▶ **DIRECTIONS FOR THIS TASK**: Below are records; copy every line in them that holds the word "Given".

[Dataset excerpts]

- Opening Delimiter -

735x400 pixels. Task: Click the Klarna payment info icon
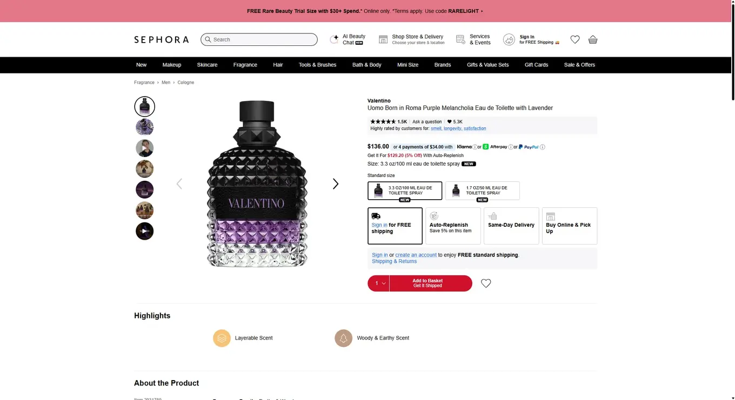tap(476, 146)
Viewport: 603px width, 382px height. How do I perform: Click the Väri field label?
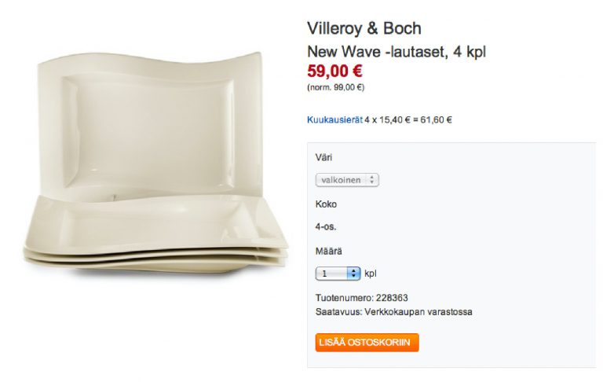coord(323,157)
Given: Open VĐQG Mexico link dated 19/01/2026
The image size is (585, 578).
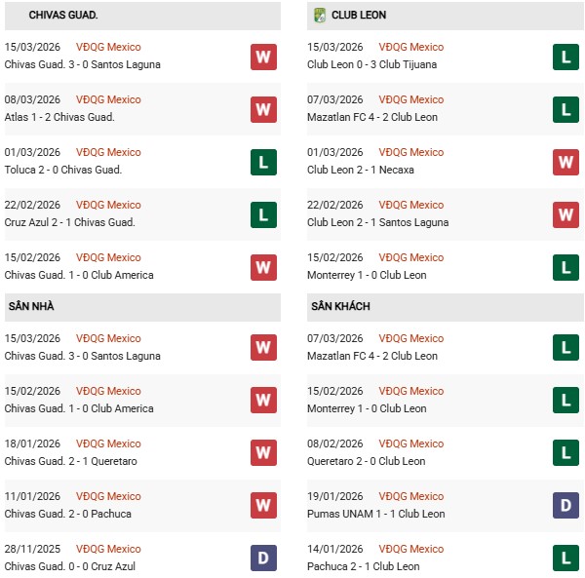Looking at the screenshot, I should point(412,496).
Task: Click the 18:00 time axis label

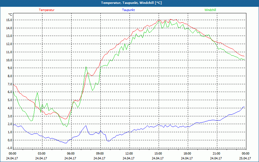Action: pos(187,154)
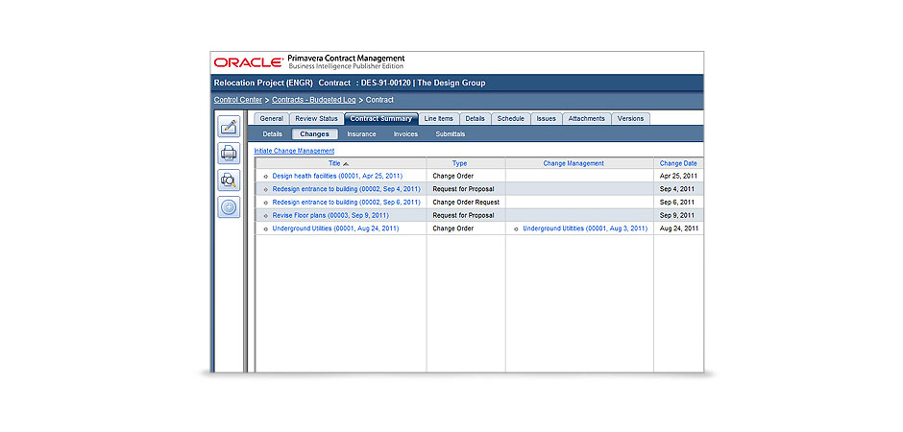Image resolution: width=903 pixels, height=432 pixels.
Task: Switch to the Line Items tab
Action: click(x=438, y=119)
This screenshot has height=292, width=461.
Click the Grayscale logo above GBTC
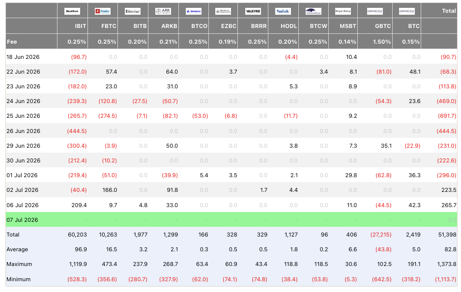point(375,11)
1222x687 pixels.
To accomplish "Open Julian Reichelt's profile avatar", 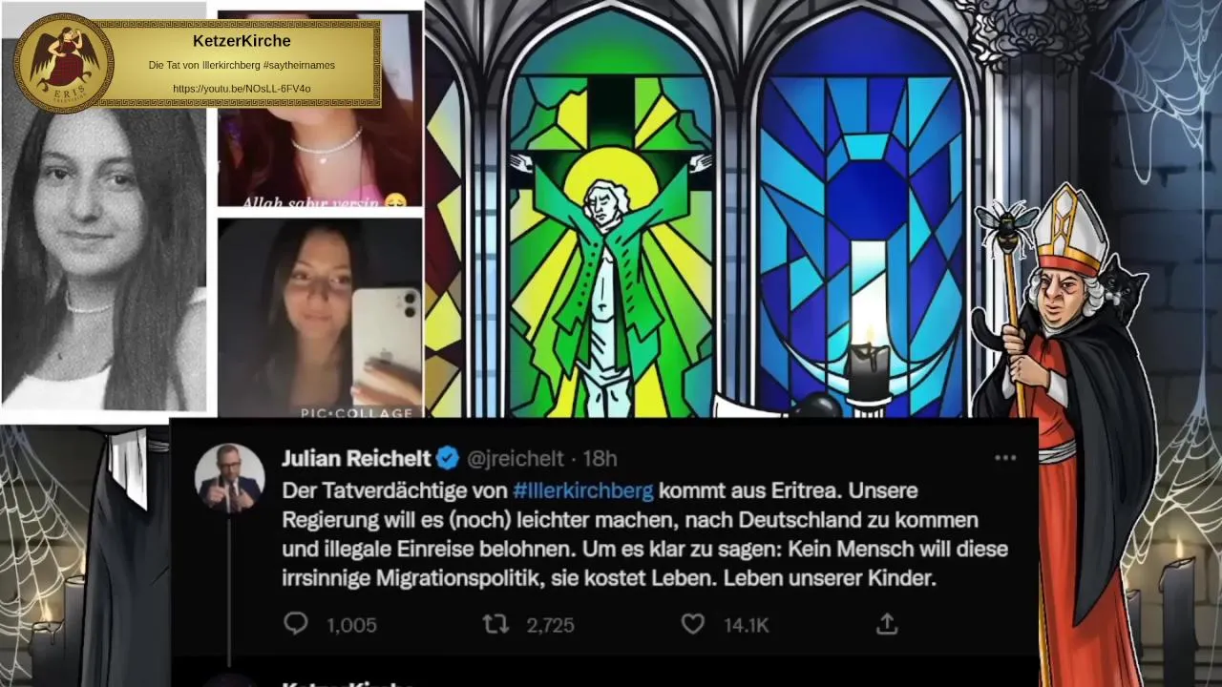I will (x=230, y=478).
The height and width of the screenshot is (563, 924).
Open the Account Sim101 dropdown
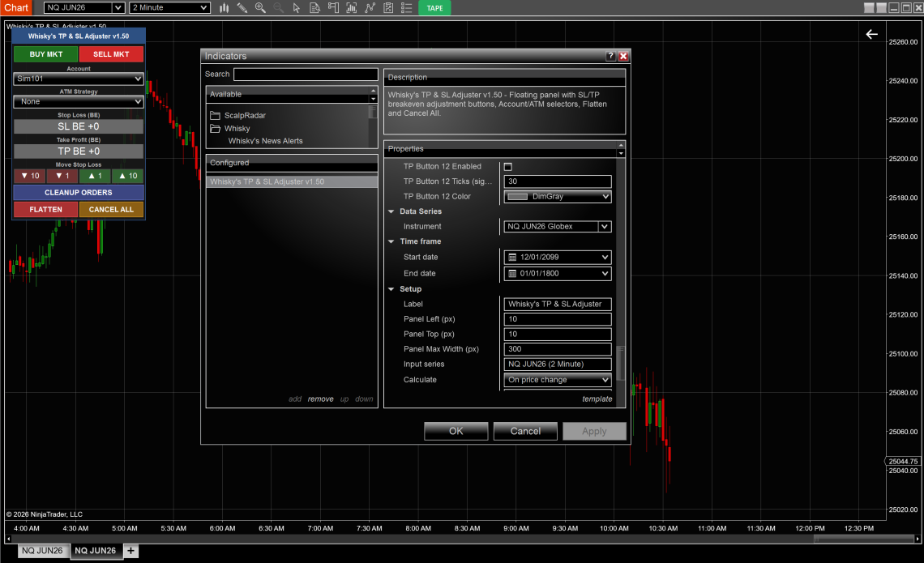pyautogui.click(x=79, y=79)
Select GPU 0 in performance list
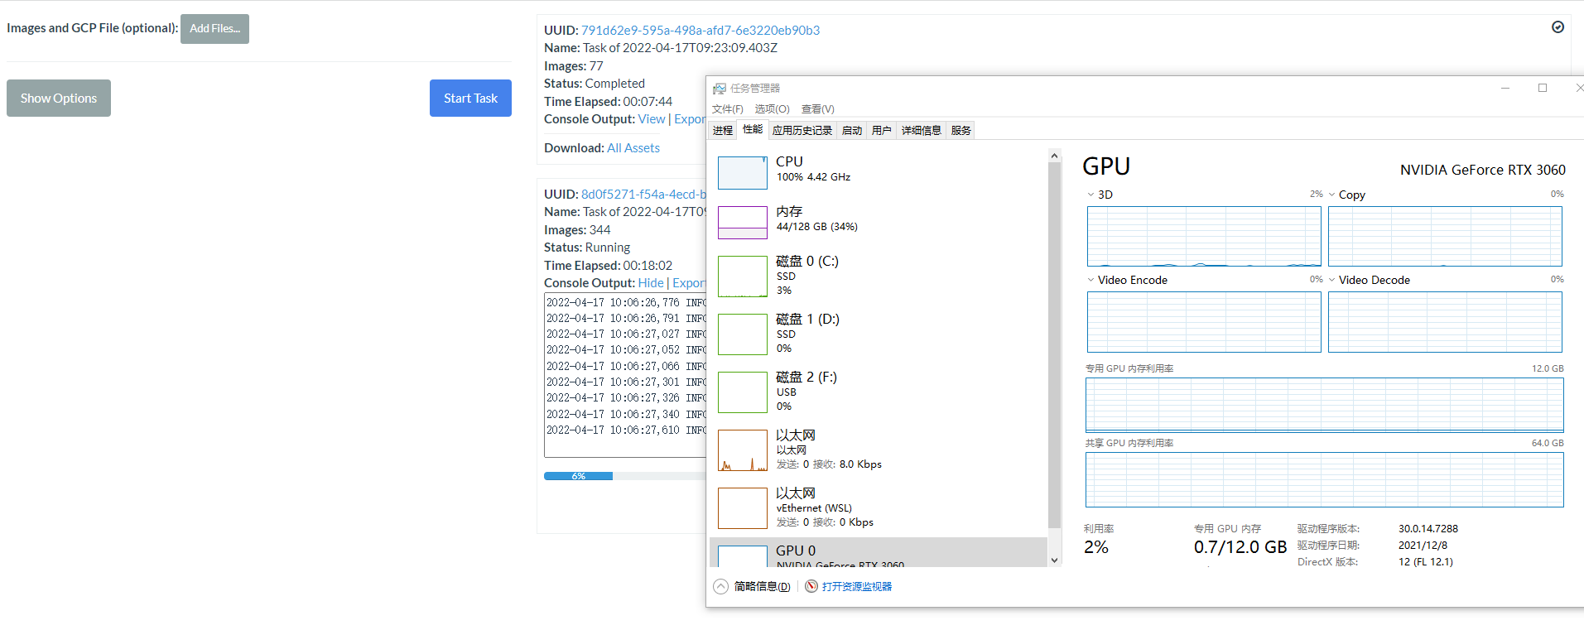This screenshot has height=630, width=1584. tap(878, 553)
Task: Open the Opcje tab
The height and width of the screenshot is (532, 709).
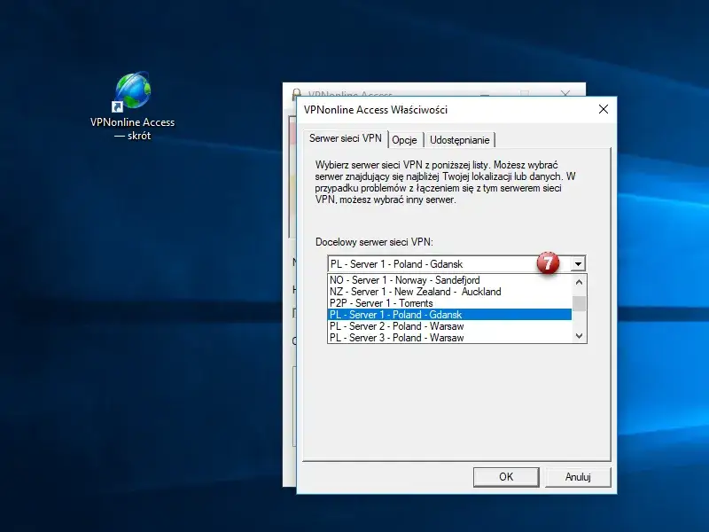Action: pyautogui.click(x=404, y=139)
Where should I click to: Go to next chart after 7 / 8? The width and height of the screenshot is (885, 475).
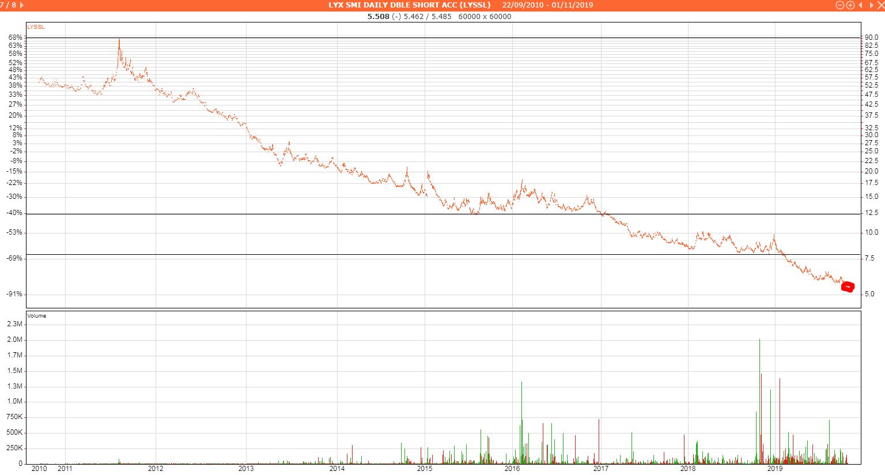point(22,5)
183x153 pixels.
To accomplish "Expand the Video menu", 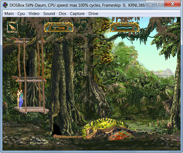I will click(x=34, y=14).
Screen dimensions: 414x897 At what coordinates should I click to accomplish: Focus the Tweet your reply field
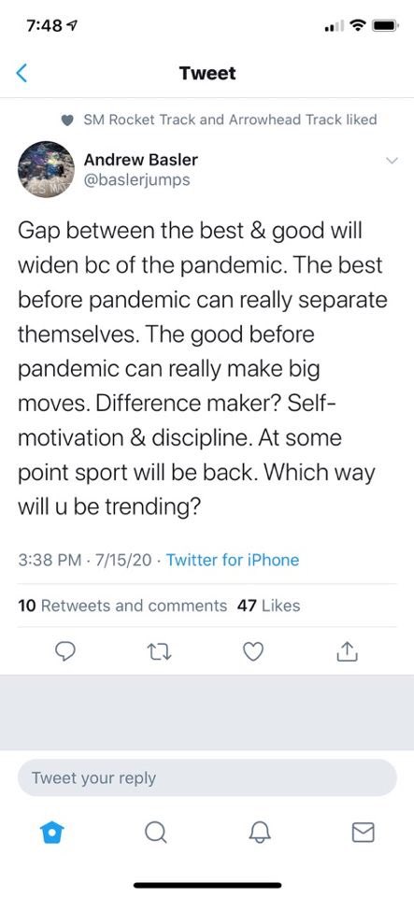207,778
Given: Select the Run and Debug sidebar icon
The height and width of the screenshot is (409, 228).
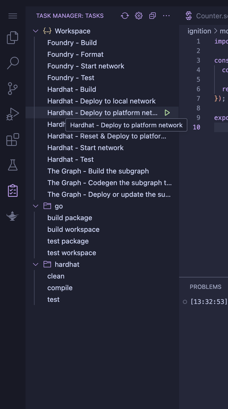Looking at the screenshot, I should tap(12, 114).
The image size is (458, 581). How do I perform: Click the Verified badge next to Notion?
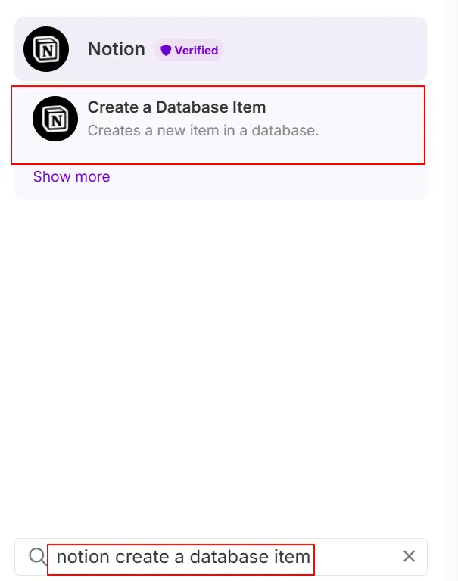[189, 51]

- Closing Delimiter -

▶ **TASK SOLUTION**:
Given: Open VĐQG Mexico link dated 19/01/2026
Given: Select the Run and Debug sidebar icon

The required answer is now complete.